■ **Work order**: Word for word, copy out the entries below, but not the pictures in them.

■ **Information shown**:
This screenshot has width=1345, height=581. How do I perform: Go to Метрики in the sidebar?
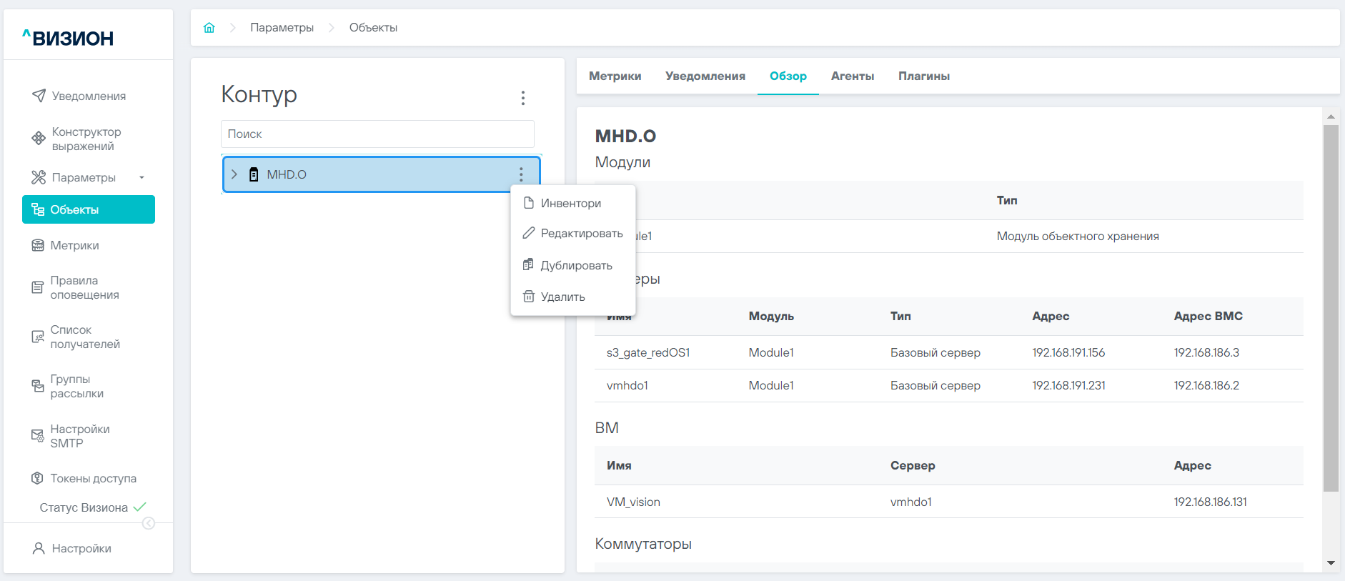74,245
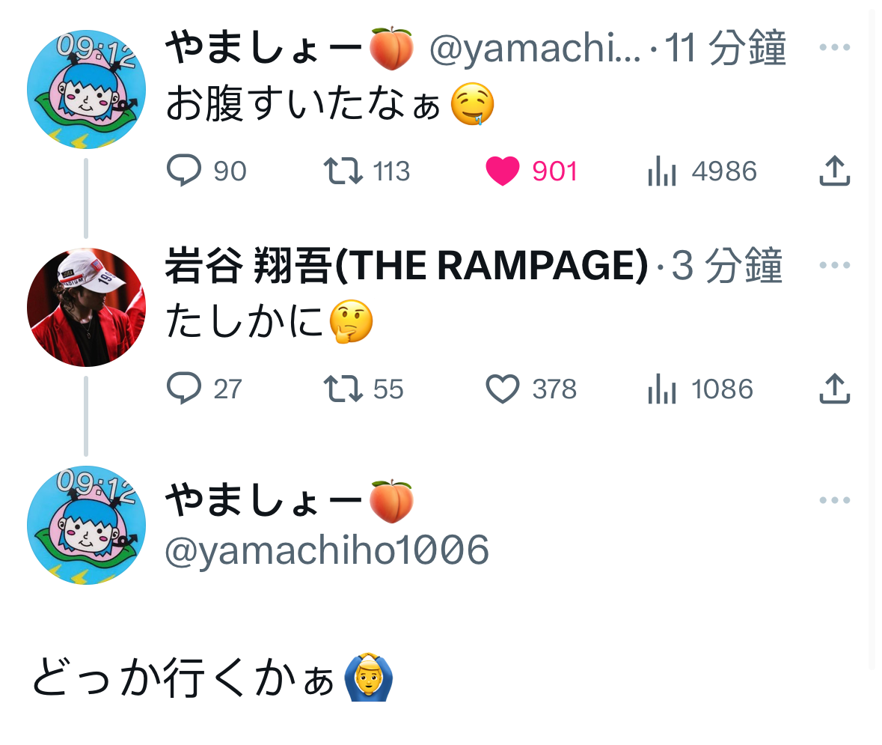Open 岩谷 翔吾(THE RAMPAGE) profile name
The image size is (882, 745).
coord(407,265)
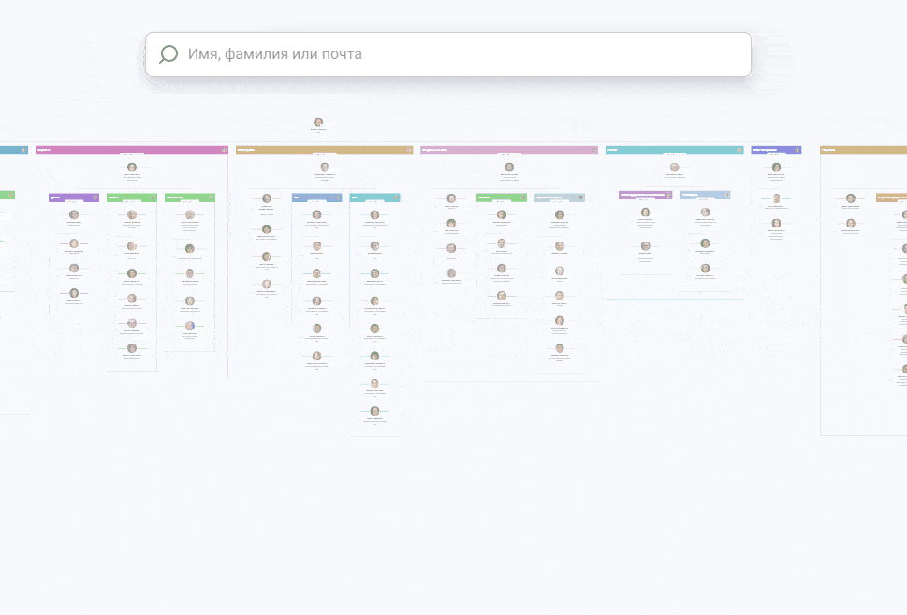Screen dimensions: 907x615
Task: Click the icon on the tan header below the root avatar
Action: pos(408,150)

■ **Answer to the exercise**:
This screenshot has width=1345, height=581. How do I perform: Go to Метрики in the sidebar?
74,245
Open 岩谷 翔吾(THE RAMPAGE) profile name
The image size is (882, 745).
coord(407,265)
Screen dimensions: 907x615
Task: Click the icon on the tan header below the root avatar
Action: pos(408,150)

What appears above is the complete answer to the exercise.